Now we get to the two juggernauts, even though "Funeral", at this point in the album, was already the longest at 8 minutes, "Bastard comes in at a little over 10, almost picking up where "Funeral" left off at the same leisurely drum pace. This track is one of his classic "reverb soundscapes" as I call them. "Accelerated Evolution" has a number of this such as "Deadhead" and "Away": no tempo changes, fairly slow speeds and plenty of reverb, reverb and noise. Not in a deafening way, but in a multi-layered fashion. It's that typical sound he's after, with the reverb leaving echoes behind and creating these ethereal wisps and trails of music and noise behind, laying chords on top of chords and leaving the drums to create a big, full, thick backbone behind these gargantuan monoliths as they trudge along with synths blaring and Townsend's power chords continuing to strum away for another 7 or so minutes.

The longest song, "The Death Of Music", clocking in at over 12 minutes, is also is most experimental of the lot, creating an eerie soundscape of dissonant piano chords behind whispers and sound samples, and the first words he sings still behind this atmosphere almost remind me of Roger Waters behind a trademark Pink Floydian soundscape. Almost.

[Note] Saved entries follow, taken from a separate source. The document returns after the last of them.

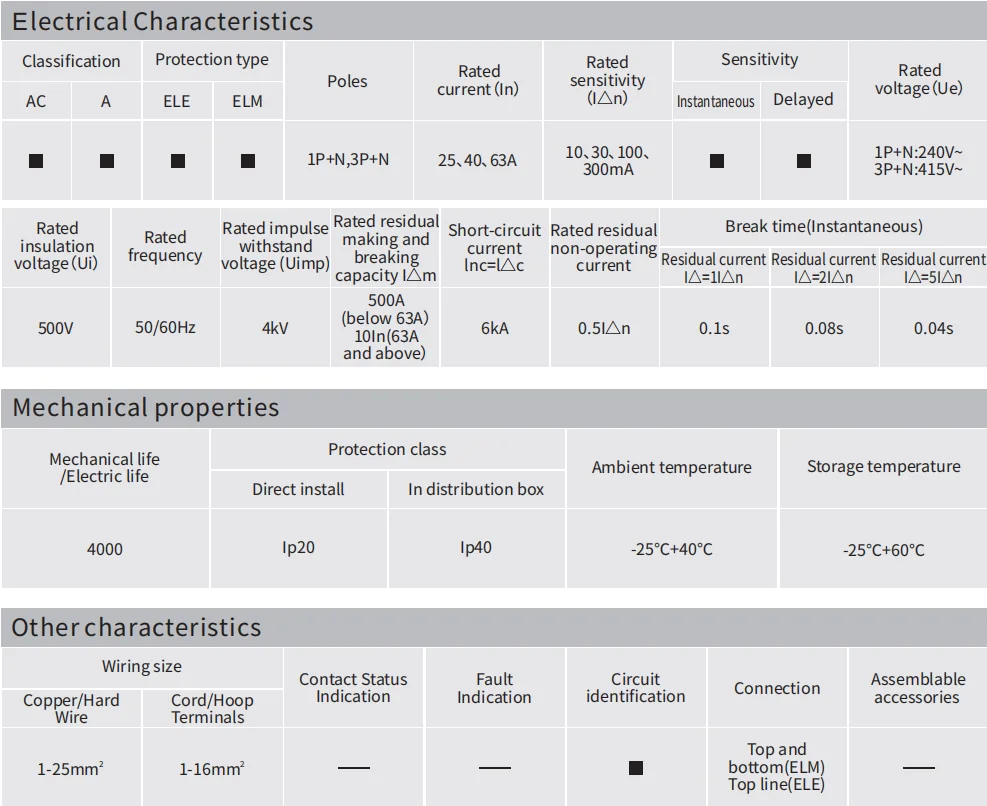Click the dash under Contact Status Indication
This screenshot has width=987, height=806.
tap(354, 768)
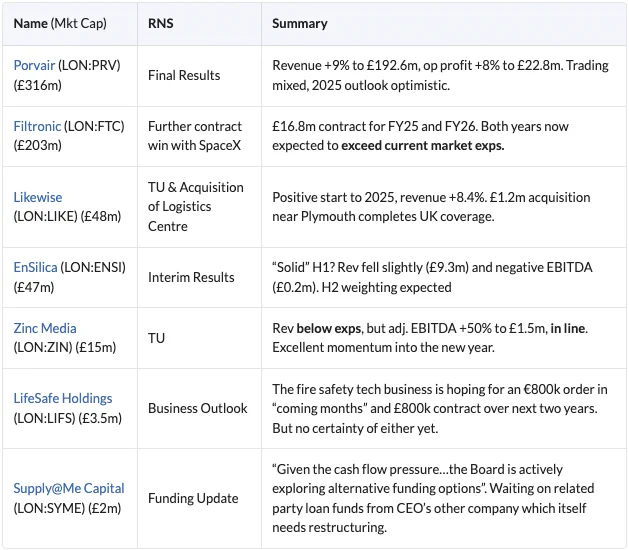The image size is (629, 550).
Task: Open the EnSilica company link
Action: pos(35,267)
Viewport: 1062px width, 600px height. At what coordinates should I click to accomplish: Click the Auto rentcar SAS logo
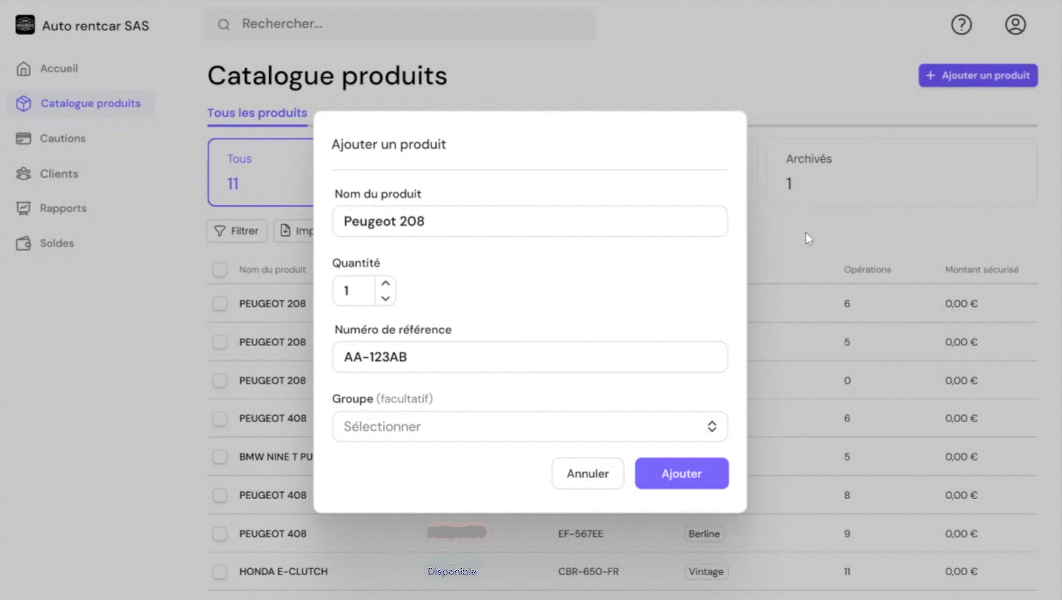pyautogui.click(x=25, y=25)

Still, this is by far the most experimental of the albums songs, and it fairly remains static and predictable for the most part, sounding more and more Floyd-like as you near the end, and even the intro strums of "Thing Beyond Things" almost has a Floydian quality to them, as if the band is ready to break out into a 50 minute long jam behind wailing guitar solos and synth-backed soundscapes. Except it's less interesting, as it's basically a ballad.

Still, not bad at all for Townsend's first effort. The latter half of the disc is fairly forgettable, with "Funeral" and maybe "The Death Of Music" being exceptions, while the first is filled with catchy, reverb-tastic power tunes. It may not be entirely sophisticated as his later albums, but for a Townsend fan, it's still going to be an undeniable sound.